--- START ---

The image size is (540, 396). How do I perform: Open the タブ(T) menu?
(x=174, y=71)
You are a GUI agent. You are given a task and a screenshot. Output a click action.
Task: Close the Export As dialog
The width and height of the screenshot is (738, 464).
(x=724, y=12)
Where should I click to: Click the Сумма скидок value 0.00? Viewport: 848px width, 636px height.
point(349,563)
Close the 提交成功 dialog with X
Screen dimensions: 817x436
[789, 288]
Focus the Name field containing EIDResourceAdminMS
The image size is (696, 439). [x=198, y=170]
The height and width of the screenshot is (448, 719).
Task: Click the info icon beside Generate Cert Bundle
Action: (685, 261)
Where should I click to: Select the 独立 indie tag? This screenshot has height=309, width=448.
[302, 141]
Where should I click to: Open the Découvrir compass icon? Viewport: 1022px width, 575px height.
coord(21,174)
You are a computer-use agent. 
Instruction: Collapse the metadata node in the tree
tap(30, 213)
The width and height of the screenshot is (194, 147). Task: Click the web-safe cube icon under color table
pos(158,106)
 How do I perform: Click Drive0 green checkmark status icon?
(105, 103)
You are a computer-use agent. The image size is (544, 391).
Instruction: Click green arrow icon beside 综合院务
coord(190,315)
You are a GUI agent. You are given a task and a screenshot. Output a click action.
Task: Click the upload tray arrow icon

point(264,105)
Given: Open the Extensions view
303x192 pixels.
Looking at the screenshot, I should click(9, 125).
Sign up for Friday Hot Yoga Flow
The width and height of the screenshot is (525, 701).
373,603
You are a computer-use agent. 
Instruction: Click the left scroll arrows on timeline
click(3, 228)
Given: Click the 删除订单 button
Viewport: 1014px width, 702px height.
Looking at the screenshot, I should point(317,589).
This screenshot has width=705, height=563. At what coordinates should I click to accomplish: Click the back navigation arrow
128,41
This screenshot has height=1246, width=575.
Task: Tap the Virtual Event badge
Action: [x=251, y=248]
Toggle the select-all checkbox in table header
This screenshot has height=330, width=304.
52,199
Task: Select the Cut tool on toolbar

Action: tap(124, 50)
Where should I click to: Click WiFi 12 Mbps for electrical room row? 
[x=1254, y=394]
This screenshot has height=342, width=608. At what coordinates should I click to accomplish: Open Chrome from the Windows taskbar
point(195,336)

--- END ---

In full and without alteration, transcribe the listing above.

The image size is (540, 396). How do I perform: Open the タブ(T) menu?
(x=174, y=71)
You are a GUI agent. You are given a task and a screenshot. Output a click action.
Task: Close the Export As dialog
The width and height of the screenshot is (738, 464).
(x=724, y=12)
Where should I click to: Click the Сумма скидок value 0.00? Viewport: 848px width, 636px height.
point(349,563)
Close the 提交成功 dialog with X
Screen dimensions: 817x436
[789, 288]
Focus the Name field containing EIDResourceAdminMS
The image size is (696, 439). [x=198, y=170]
The height and width of the screenshot is (448, 719).
Task: Click the info icon beside Generate Cert Bundle
Action: (685, 261)
Where should I click to: Select the 独立 indie tag? This screenshot has height=309, width=448.
[302, 141]
Where should I click to: Open the Découvrir compass icon? Viewport: 1022px width, 575px height.
coord(21,174)
You are a computer-use agent. 
Instruction: Collapse the metadata node in the tree
tap(30, 213)
The width and height of the screenshot is (194, 147). Task: Click the web-safe cube icon under color table
pos(158,106)
 How do I perform: Click Drive0 green checkmark status icon?
(105, 103)
You are a computer-use agent. The image size is (544, 391).
Instruction: Click green arrow icon beside 综合院务
coord(190,315)
You are a GUI agent. You are given a task and a screenshot. Output a click action.
Task: Click the upload tray arrow icon

point(264,105)
Given: Open the Extensions view
303x192 pixels.
Looking at the screenshot, I should click(9, 125).
Sign up for Friday Hot Yoga Flow
The width and height of the screenshot is (525, 701).
373,603
You are a computer-use agent. 
Instruction: Click the left scroll arrows on timeline
click(3, 228)
Given: Click the 删除订单 button
Viewport: 1014px width, 702px height.
Looking at the screenshot, I should point(317,589).
This screenshot has width=705, height=563. At what coordinates should I click to accomplish: Click the back navigation arrow
128,41
This screenshot has height=1246, width=575.
Task: Tap the Virtual Event badge
Action: [x=251, y=248]
Toggle the select-all checkbox in table header
This screenshot has height=330, width=304.
52,199
Task: Select the Cut tool on toolbar

Action: tap(124, 50)
Where should I click to: Click WiFi 12 Mbps for electrical room row? 
[x=1254, y=394]
This screenshot has height=342, width=608. At what coordinates should I click to accomplish: Open Chrome from the Windows taskbar
point(195,336)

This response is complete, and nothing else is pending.